Il caso Nivea e i suoi errori di comunicazione
Un esempio recente è quello di Nivea che a ottobre ha pubblicato sul suo sito un articolo riguardante la depilazione maschile. L’articolo ora non si trova più, ma c’è chi ha fatto degli screenshot che sono stati pubblicati online, come ad esempio la pagina IoVoceNarrante.
Nivea attacca gli uomini «troppo pelosi», sostenendo che ormai è impensabile per un «uomo vero» non depilarsi, a meno che non abbia un po’ di pancia. In quel caso è meglio lasciare un po’ di peli per nascondere il grasso. Quello che viene veicolato è un modello di mascolinità totalmente tossica contro il quale bisognerebbe combattere.

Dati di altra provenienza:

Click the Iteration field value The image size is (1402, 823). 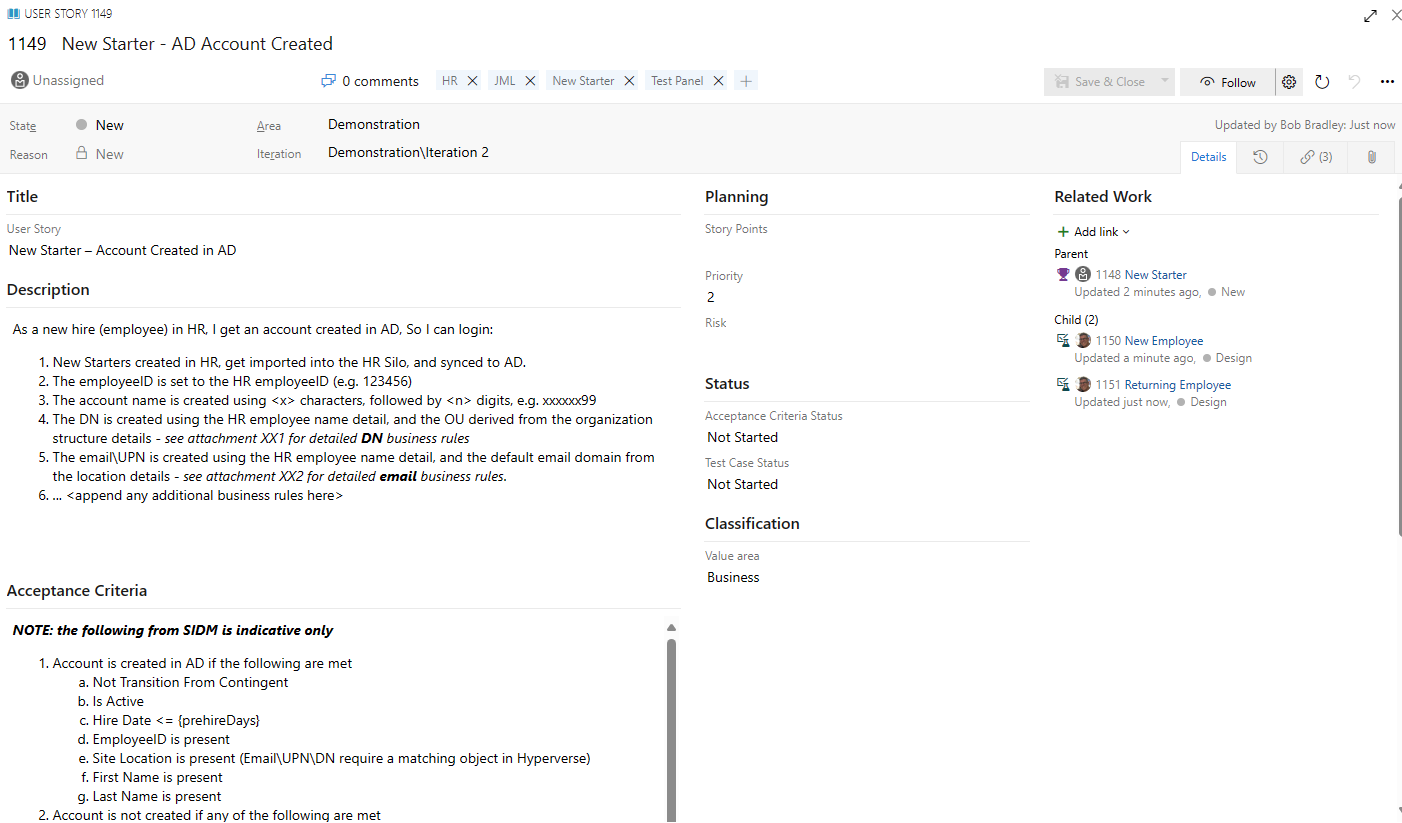click(407, 152)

Il web non resta mai in silenzio davanti a questi errori di comunicazione, infatti, oltre a @IoVoceNarrante, sono arrivate altre reazioni. Come, ad esempio, quella di @sunny_coals che, riferendosi alla campagna Nivea, ha scritto: «si comprende quanta strada ci sia ancora da fare per raggiungere un avanzamento culturale degno di nota in questa società ancorata a modelli estetici malsani».
Non ce ne sono pochi di casi come questo, ma per fortuna nel mondo dei social network c’è sempre qualcuno pronto a dire questo non va bene.

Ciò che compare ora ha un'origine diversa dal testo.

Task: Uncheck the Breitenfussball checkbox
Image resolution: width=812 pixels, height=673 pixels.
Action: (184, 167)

Altri errori di comunicazione famosi
Vi ricordate la campagna per Natale fatta da Pandora nel 2017?
Il cartellone pubblicitario recitava così: «Un ferro da stiro, un pigiama, un grembiule, un bracciale Pandora. Secondo te cosa la farebbe felice?». Sui social si scatenò una tempesta e molti accusarono Pandora di sessismo. L’azienda dichiarò che la scelta venne dettata dal fatto che le donne spesso a Natale ricevono regali non graditi, proprio come i grembiuli e i pigiami. Però è evidente che associare, ancora oggi, queste immagini alla donna denota una visione abbastanza retrograda.
Una cosa simile è successa pure a Barilla qualche anno fa, che però è riuscita a cogliere l’occasione per cambiare degli atteggiamenti aziendali e aumentare così la sua brand reputation.
Nel 2013 Guido Barilla dichiarò: «non faremo pubblicità con omosessuali perché a noi piace la famiglia tradizionale. Se i gay non sono d’accordo, possono sempre mangiare la pasta di un’altra marca». Questa dichiarazione fu decisamente dannosa per l’immagine del brand, ma, come è possibile leggere su un articolo dell’Huffington Post del 2015, l’azienda iniziò subito cambiare atteggiamento riguardo alla tematica LGBTQ+. La Barilla, infatti, in poco tempo ottenne «un punteggio perfetto dalla Human Right Campaign, un’importante associazione per i diritti degli omosessuali che stila ogni anno il Corporate equality index, una graduatoria basata sulle politiche interne ed esterne aziendali in questo campo».
Il consumatore contemporaneo è sempre più informato, non solo sui prodotti, ma soprattutto sui valori simbolici dei brand. Il mondo valoriale che costruisci introno al tuo brand sarà fondamentale per la percezione che ne ha il pubblico e, quindi, per la tua brand reputation. La reputazione, infatti, oggi è assolutamente fondamentale, soprattutto sul web, come già avevamo scritto nel nostro articolo L’importanza della web reputation per le aziende.
I brand devono imparare a comunicare in modo diverso. Devono e accettare la loro responsabilità a livello sociale e sviluppare delle narrazioni credibili. Per parlare ai propri consumatori bisogna prima ascoltare cosa questi hanno da dire.